И распрямился человек этот во весь свой гигантский рост.
И раскинул широко он руки свои.
И мириадами новых звезд вспыхнула вселенная.
И задрожало от восторженных октав все окружающее его.
И ослепительной вспышкой торжества его духа осветилась вся тьма мира.
И рухнуло зло в бездну у его ног.
Яркий свет ослепил ее. Сотни, тысячи людей в белых одеждах, улыбаясь, протягивали ей руки. Все: и эта гигантская, словно выложенная горным хрусталем равнина, и теплый, обволакивающий ее свет, и ласковый ветерок, колыхавший ослепительно белые одежды людей, — источали невероятную доброту и любовь.
— Ты все-таки пришла к нам, — голос женщины показался ей безумно знакомым.
— Бабушка! Милая бабушка! — прошептала Лера.
* * *— Какой же это обморок? — громко произнес дежурный медик, вставая. — Посмотрите, он ведь улыбается! И он сказал мне, что теперь знает, какого цвета счастье.
* * *Сергей стоял на Красной площади лицом к кремлевской стене рядом с Мавзолеем.
Особая тишина вместе со свинцовым небом нависала над поседевшими от времени башнями цитадели. Даже свирепый ветер, рвавший в неистовстве облака, делал это бесшумно.

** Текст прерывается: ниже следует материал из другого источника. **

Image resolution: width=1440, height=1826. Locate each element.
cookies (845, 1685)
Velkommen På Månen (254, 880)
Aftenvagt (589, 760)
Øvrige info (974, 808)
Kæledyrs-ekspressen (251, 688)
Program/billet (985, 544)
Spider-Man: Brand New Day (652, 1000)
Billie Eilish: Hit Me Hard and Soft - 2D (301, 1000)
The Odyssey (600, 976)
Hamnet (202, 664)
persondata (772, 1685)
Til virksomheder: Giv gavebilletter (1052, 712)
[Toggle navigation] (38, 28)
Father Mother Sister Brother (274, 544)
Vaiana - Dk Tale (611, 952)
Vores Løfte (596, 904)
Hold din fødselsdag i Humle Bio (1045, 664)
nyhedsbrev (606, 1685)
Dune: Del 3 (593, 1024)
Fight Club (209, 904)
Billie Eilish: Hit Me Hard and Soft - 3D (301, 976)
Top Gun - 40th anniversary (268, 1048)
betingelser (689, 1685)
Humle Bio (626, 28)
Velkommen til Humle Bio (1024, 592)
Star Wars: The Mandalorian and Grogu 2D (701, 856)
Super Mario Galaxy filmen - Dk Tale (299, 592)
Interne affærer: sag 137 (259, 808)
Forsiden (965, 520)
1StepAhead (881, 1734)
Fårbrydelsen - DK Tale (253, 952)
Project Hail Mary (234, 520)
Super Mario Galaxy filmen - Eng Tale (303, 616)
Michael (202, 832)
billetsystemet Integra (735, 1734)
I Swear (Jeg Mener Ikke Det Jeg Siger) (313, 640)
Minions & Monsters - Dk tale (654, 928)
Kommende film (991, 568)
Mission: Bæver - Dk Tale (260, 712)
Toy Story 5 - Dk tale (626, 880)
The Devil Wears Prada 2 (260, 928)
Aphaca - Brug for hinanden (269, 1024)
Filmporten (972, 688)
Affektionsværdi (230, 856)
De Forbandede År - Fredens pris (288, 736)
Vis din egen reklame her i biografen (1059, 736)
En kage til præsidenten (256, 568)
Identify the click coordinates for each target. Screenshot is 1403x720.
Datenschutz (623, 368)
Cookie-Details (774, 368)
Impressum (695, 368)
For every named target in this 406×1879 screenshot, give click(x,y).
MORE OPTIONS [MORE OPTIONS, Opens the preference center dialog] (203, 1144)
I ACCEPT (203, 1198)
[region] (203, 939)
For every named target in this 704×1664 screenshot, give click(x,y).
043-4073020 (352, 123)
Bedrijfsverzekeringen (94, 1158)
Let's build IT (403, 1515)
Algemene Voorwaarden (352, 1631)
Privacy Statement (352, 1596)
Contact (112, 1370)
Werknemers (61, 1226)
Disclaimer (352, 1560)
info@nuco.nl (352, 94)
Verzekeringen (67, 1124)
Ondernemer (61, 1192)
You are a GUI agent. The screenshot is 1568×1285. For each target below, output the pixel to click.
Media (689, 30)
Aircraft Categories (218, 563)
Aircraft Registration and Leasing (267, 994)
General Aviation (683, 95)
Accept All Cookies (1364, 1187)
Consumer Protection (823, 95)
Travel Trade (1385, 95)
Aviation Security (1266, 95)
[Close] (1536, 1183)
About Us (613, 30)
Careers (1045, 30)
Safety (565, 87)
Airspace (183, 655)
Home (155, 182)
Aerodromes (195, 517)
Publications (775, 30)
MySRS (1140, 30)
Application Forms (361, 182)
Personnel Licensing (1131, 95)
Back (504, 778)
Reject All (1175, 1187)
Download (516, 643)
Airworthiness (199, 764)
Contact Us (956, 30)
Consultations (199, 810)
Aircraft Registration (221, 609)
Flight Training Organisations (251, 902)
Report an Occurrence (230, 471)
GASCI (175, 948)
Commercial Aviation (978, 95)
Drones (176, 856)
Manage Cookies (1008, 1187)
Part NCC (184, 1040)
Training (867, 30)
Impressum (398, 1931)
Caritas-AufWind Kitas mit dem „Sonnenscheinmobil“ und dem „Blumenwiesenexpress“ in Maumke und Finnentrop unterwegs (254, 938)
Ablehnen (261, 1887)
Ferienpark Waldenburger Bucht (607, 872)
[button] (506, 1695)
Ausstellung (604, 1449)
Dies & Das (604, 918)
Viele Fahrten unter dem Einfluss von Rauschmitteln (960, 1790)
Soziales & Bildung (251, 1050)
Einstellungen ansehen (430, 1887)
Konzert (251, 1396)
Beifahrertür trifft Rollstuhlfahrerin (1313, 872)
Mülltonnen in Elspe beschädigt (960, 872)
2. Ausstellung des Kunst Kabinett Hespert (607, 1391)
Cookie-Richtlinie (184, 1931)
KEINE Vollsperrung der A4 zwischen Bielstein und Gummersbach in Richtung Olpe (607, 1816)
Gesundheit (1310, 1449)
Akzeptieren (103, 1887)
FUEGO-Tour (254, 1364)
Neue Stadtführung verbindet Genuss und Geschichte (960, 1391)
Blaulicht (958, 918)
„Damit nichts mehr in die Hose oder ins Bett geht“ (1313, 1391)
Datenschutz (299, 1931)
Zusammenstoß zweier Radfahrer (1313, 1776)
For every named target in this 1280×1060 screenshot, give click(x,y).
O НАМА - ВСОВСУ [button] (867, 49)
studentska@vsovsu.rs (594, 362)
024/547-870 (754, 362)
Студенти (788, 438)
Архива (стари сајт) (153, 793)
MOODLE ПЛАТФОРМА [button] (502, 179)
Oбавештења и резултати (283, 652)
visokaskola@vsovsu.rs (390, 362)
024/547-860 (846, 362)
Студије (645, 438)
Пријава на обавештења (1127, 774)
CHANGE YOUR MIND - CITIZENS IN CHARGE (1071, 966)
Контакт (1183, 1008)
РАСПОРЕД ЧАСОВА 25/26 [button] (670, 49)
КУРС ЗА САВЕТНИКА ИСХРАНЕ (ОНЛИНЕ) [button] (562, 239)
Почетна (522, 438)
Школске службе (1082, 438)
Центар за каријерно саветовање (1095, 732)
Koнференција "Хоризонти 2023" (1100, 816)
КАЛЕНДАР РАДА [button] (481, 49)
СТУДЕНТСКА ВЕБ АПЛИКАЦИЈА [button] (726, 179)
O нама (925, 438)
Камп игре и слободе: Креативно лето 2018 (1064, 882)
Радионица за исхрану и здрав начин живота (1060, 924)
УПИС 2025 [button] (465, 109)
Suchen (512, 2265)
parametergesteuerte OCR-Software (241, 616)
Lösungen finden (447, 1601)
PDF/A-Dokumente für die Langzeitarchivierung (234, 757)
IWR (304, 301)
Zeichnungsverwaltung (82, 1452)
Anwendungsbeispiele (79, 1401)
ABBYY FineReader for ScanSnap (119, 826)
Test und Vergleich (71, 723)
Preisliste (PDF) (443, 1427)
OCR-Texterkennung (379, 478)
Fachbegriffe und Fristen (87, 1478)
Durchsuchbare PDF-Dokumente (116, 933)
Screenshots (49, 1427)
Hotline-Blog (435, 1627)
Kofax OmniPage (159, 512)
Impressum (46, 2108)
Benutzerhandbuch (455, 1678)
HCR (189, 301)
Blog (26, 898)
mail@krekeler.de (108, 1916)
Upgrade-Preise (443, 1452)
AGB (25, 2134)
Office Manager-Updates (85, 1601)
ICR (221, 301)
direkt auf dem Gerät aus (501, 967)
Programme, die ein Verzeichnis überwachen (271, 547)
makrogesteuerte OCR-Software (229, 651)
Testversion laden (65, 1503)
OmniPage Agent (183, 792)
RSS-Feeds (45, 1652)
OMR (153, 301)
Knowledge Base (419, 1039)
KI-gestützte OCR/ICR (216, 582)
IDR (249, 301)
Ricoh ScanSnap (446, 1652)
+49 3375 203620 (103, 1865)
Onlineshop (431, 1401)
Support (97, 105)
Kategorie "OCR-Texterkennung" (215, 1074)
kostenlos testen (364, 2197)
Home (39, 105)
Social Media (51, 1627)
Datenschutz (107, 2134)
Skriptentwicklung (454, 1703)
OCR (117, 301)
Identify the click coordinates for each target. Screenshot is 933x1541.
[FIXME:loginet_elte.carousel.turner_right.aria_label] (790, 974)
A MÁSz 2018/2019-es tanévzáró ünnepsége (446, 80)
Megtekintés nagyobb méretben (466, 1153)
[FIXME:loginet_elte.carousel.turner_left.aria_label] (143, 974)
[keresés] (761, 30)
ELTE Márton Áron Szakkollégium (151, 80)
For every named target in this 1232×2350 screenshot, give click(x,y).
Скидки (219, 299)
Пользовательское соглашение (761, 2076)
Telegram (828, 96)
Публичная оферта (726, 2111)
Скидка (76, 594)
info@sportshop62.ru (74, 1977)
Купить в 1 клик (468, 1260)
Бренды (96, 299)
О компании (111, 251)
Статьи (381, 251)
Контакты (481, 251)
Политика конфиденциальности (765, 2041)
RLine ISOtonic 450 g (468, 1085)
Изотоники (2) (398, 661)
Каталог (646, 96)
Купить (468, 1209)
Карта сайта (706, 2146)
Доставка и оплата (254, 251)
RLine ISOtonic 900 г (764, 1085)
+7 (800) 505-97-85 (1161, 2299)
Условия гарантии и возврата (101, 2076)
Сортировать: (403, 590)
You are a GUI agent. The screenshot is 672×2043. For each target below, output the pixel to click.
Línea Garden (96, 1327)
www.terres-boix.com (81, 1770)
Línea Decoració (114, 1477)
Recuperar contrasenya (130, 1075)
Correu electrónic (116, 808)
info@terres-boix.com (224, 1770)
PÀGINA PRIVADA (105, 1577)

Нечто зловещее чувствовалось не только в этих исполинах, но и в самом его присутствии здесь. То, что исходило от них, что столько времени поражало все живое у своего подножия, сейчас, к невероятному, нарастающему его изумлению, оказывалось бессильным перед неведомой, но исходящей прямо из его сердца могучей силой. Сила, которая могла сокрушить все, что когда-то было рождено или создано теми, кто находился в мрачных катакомбах под этими стенами. Будто все тираны и злодеи земли собрались в эту минуту здесь, чтобы дать последний бой этой силе, помогавшей от начала веков биться сердцам людей.
Вдруг земля заколыхалась у него под ногами, словно предваряя то страшное и непостижимое, что должно было сейчас произойти, и он почти физически ощутил, что время ожило.
Неожиданно стена вздрогнула и медленно стала смещаться в сторону Васильевского спуска. Мелькнувшая в первое мгновение мысль, что это всего лишь наваждение, исчезла после того, как он заметил, что и Мавзолей, и погост рядом с ним начали удаляться от него. И тут Сергея осенило. Кремль поворачивался! Все это гигантское сооружение под раскатистый гул, доносящийся из-под земли, поднимаясь и проседая, изрыгало фонтаны темно-красной кирпичной крошки, сыпавшейся из трещин. Будто огнедышащий дракон, потревоженный временем, выползал из привычного лежбища поближе к животворящему свету.